Recurrent urine infections

Recurrent urine infections are relatively common in children, especially in girls from about 5 years to early teen years. The main reason for these infections is the transfer of bacteria from the digestive system (bottom area) into the urethra (the tube where urine comes out) and then into the bladder. 

Preventing Recurrent UTIs in children

Parents can play an important role in reducing the frequency of these infections by::

  1. Wiping Front to Back
    • Teach your child to wipe from front to back after using the toilet. This helps prevent the transfer of bacteria from the bottom to the bladder.
  2. Avoiding Bubble Bath and Shampoo
    • Don’t use bubble bath or shampoo in bathwater because these products may damage the protective mucus around the urethra. Encourage your child to have showers rather than baths, if possible.
  3. Encouraging your child to "Drink Lots and Wee Often"
    • Encourage your child to drink plenty (water is best) and to empty their bladder regularly. Some children may not like using school toilets, and addressing this is important to prevent them holding onto urine for too long.
  4. Addressing Constipation
    • Incomplete bladder emptying is often linked to constipation in children. Proper treatment and control of constipation are essential in reducing the risk of recurrent urine infections. For information about constipation, click here.

Seeking Further Help

If you are doing these things but your child continues to have frequent urine infections, you should arrange for your child to be reviewed by their GP practice. They will arrange for a sample of your child's urine to be sent for testing as well as considering other possible causes for your child's symptoms, such as vulvovaginitis in girls.

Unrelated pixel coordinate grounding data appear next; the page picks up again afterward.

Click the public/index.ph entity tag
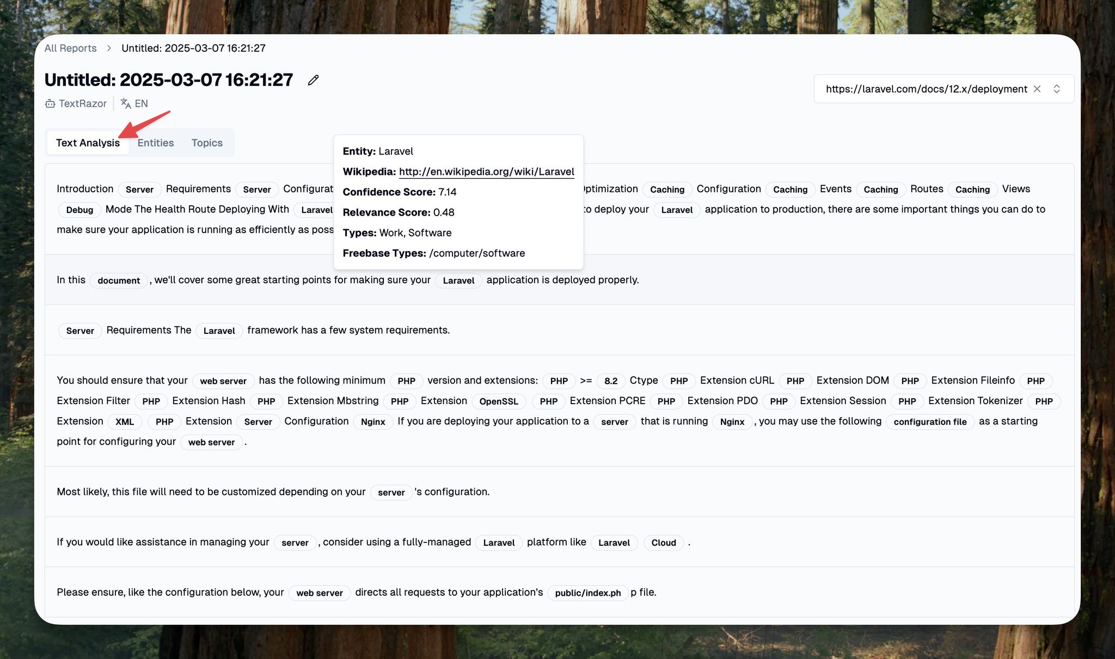Screen dimensions: 1115x659 coord(587,593)
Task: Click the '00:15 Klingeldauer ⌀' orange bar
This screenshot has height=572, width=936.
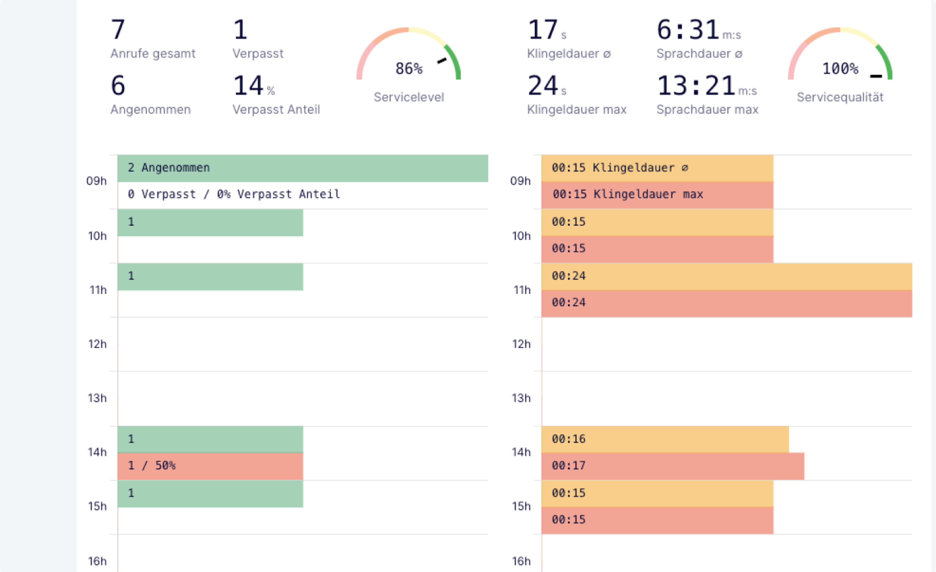Action: [657, 168]
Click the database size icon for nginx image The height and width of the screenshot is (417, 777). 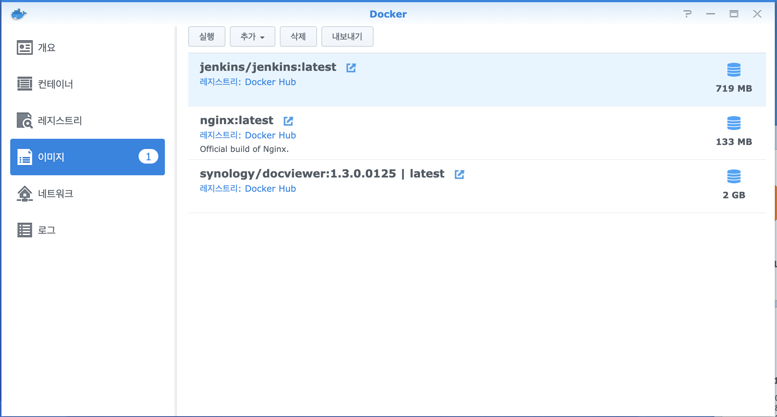[734, 123]
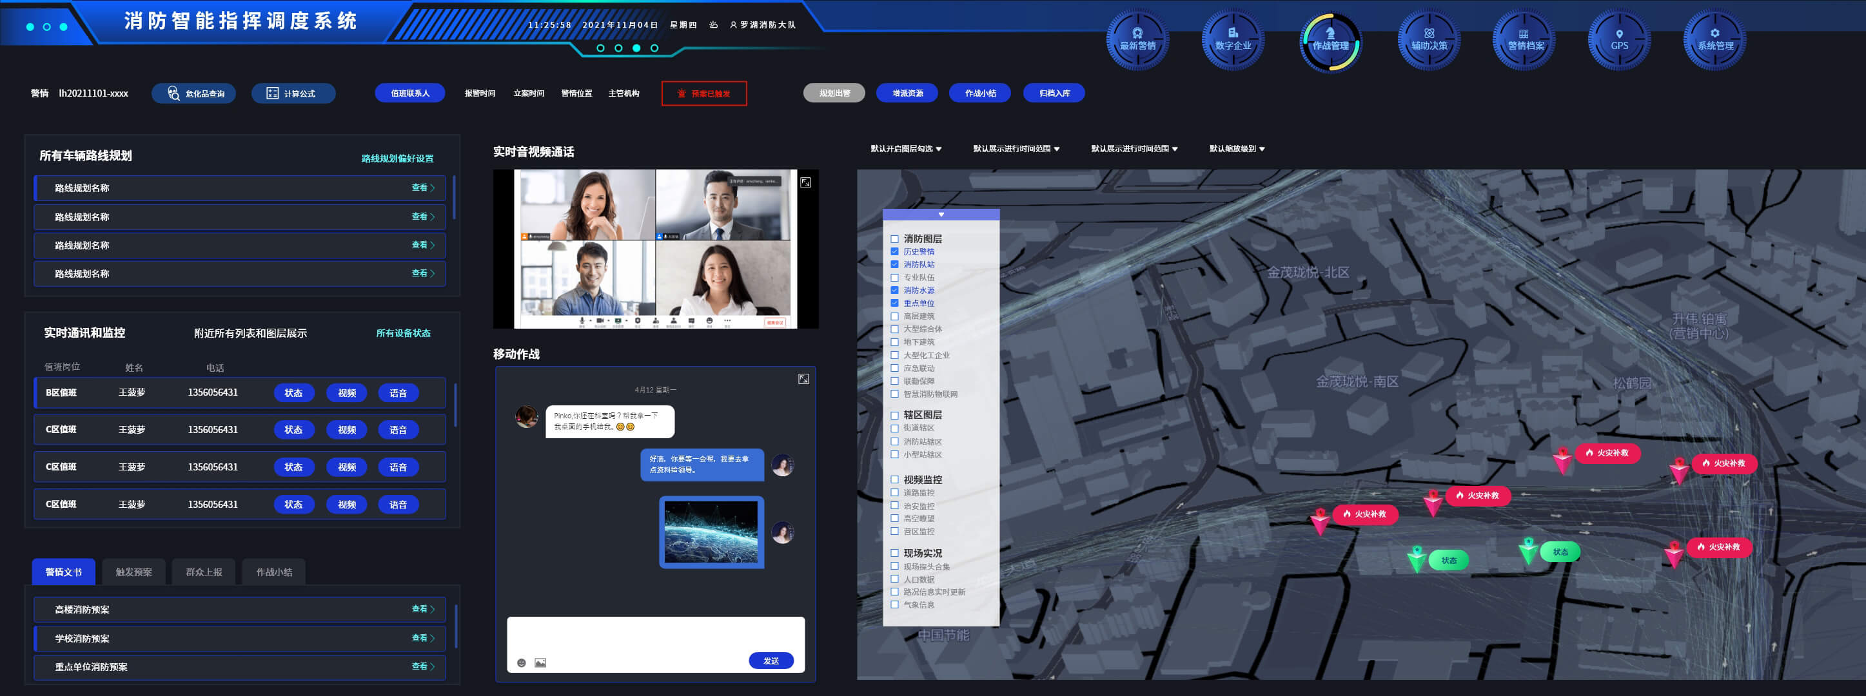1866x696 pixels.
Task: Select the GPS circular nav icon
Action: click(1619, 40)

If they confirm that your child is having recurrent urinary tract infections, they are likely to arrange for your child to be seen by a paediatrician. In the meantime, they may decide to:

  1. Carry out further tests
    • They may refer your child for ultrasound imaging of the bladder after peeing, to check for complete emptying.
  2. Start regular (prophylactic) antibiotics:
    • In some cases, your child may be prescribed regular antibiotics to prevent future infections (prophylaxis). This treatment may continue until your child remains infection-free for several months.